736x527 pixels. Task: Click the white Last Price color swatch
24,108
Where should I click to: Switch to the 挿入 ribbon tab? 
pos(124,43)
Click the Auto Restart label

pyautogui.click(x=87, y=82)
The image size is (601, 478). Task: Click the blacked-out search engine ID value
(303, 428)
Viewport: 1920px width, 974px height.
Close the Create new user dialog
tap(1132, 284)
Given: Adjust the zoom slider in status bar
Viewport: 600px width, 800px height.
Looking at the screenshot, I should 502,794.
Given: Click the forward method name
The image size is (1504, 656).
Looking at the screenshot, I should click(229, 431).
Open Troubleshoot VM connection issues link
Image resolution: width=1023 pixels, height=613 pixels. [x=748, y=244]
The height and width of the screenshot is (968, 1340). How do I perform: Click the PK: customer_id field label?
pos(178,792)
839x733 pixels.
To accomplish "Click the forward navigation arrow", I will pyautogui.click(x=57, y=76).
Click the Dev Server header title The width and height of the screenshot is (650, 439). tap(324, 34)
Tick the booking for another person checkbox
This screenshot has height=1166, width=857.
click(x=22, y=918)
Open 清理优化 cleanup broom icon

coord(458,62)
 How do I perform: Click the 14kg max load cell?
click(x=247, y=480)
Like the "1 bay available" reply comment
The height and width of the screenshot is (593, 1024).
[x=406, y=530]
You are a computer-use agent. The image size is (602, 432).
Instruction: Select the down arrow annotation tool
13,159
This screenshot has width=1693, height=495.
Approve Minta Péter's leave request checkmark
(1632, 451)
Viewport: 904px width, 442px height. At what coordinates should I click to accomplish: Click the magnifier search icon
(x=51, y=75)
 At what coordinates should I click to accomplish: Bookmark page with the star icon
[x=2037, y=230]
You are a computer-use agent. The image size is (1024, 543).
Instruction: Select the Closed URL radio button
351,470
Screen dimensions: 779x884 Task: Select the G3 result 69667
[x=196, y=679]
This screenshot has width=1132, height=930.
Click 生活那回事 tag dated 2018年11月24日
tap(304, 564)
..............................
#### [What the exercise asks]
Precisely the lines between those holding "Where should I" and "Given: Adjust the zoom slider in status bar", inclusive, are to be reproduced from the listing above, with nothing added.

#### [Response below]
Where should I click to: Switch to the 挿入 ribbon tab? 
pos(124,43)
Click the Auto Restart label

pyautogui.click(x=87, y=82)
The image size is (601, 478). Task: Click the blacked-out search engine ID value
(303, 428)
Viewport: 1920px width, 974px height.
Close the Create new user dialog
tap(1132, 284)
Given: Adjust the zoom slider in status bar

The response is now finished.